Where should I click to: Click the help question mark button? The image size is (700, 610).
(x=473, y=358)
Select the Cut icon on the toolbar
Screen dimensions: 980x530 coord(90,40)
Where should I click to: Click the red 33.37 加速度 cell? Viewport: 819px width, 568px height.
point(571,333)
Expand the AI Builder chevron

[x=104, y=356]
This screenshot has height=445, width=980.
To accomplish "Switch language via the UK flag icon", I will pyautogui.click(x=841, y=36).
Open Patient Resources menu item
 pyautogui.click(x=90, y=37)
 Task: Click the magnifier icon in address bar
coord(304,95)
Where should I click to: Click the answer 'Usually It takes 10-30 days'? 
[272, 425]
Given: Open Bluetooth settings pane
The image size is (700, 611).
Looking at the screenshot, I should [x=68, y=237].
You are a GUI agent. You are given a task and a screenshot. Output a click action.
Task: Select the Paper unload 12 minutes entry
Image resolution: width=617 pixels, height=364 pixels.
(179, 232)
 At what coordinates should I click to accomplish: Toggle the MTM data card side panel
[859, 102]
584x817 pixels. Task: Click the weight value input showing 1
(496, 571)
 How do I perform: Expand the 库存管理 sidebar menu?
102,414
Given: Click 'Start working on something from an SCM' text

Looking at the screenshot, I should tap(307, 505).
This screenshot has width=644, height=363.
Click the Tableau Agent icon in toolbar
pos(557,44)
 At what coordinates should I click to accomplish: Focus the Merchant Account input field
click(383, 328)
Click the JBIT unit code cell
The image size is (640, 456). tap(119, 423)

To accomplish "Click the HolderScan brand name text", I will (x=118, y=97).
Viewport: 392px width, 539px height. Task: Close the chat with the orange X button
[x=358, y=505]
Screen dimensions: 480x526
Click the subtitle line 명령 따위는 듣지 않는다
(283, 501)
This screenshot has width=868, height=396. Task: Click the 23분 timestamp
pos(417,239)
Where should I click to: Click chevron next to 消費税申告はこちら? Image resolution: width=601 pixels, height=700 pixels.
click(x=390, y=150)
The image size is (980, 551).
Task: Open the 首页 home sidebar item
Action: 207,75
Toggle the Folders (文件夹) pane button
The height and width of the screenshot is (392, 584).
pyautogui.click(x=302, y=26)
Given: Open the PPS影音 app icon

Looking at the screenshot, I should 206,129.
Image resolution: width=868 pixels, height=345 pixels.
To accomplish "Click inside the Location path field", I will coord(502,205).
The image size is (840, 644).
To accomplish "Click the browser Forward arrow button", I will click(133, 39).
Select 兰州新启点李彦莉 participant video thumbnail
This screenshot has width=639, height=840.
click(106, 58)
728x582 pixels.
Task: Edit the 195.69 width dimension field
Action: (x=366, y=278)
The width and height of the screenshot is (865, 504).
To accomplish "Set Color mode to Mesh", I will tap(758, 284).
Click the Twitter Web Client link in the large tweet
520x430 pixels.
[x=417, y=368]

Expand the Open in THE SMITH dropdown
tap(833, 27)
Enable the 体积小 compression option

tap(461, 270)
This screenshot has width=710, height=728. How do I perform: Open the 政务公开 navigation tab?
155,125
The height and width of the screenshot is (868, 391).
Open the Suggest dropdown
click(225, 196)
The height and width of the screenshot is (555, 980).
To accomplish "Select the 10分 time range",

::::

Once you have read the data, copy all of it out exactly.

Where should I click to: Click the help question mark button? The image size is (700, 610).
(x=473, y=358)
Select the Cut icon on the toolbar
Screen dimensions: 980x530 coord(90,40)
Where should I click to: Click the red 33.37 加速度 cell? Viewport: 819px width, 568px height.
point(571,333)
Expand the AI Builder chevron

[x=104, y=356]
This screenshot has height=445, width=980.
To accomplish "Switch language via the UK flag icon", I will pyautogui.click(x=841, y=36).
Open Patient Resources menu item
 pyautogui.click(x=90, y=37)
 Task: Click the magnifier icon in address bar
coord(304,95)
Where should I click to: Click the answer 'Usually It takes 10-30 days'? 
[272, 425]
Given: Open Bluetooth settings pane
The image size is (700, 611).
Looking at the screenshot, I should [x=68, y=237].
You are a GUI agent. You are given a task and a screenshot. Output a click action.
Task: Select the Paper unload 12 minutes entry
Image resolution: width=617 pixels, height=364 pixels.
(179, 232)
 At what coordinates should I click to accomplish: Toggle the MTM data card side panel
[859, 102]
584x817 pixels. Task: Click the weight value input showing 1
(496, 571)
 How do I perform: Expand the 库存管理 sidebar menu?
102,414
Given: Click 'Start working on something from an SCM' text

Looking at the screenshot, I should tap(307, 505).
This screenshot has width=644, height=363.
Click the Tableau Agent icon in toolbar
pos(557,44)
 At what coordinates should I click to accomplish: Focus the Merchant Account input field
click(383, 328)
Click the JBIT unit code cell
The image size is (640, 456). tap(119, 423)

To accomplish "Click the HolderScan brand name text", I will (x=118, y=97).
Viewport: 392px width, 539px height. Task: Close the chat with the orange X button
[x=358, y=505]
Screen dimensions: 480x526
Click the subtitle line 명령 따위는 듣지 않는다
(283, 501)
This screenshot has width=868, height=396. Task: Click the 23분 timestamp
pos(417,239)
Where should I click to: Click chevron next to 消費税申告はこちら? Image resolution: width=601 pixels, height=700 pixels.
click(x=390, y=150)
The image size is (980, 551).
Task: Open the 首页 home sidebar item
Action: 207,75
Toggle the Folders (文件夹) pane button
The height and width of the screenshot is (392, 584).
pyautogui.click(x=302, y=26)
Given: Open the PPS影音 app icon

Looking at the screenshot, I should 206,129.
Image resolution: width=868 pixels, height=345 pixels.
To accomplish "Click inside the Location path field", I will coord(502,205).
The image size is (840, 644).
To accomplish "Click the browser Forward arrow button", I will click(133, 39).
Select 兰州新启点李彦莉 participant video thumbnail
This screenshot has width=639, height=840.
click(106, 58)
728x582 pixels.
Task: Edit the 195.69 width dimension field
Action: (x=366, y=278)
The width and height of the screenshot is (865, 504).
To accomplish "Set Color mode to Mesh", I will tap(758, 284).
Click the Twitter Web Client link in the large tweet
520x430 pixels.
[x=417, y=368]

Expand the Open in THE SMITH dropdown
tap(833, 27)
Enable the 体积小 compression option

tap(461, 270)
This screenshot has width=710, height=728. How do I perform: Open the 政务公开 navigation tab?
155,125
The height and width of the screenshot is (868, 391).
Open the Suggest dropdown
click(225, 196)
The height and width of the screenshot is (555, 980).
To accomplish "Select the 10分 time range",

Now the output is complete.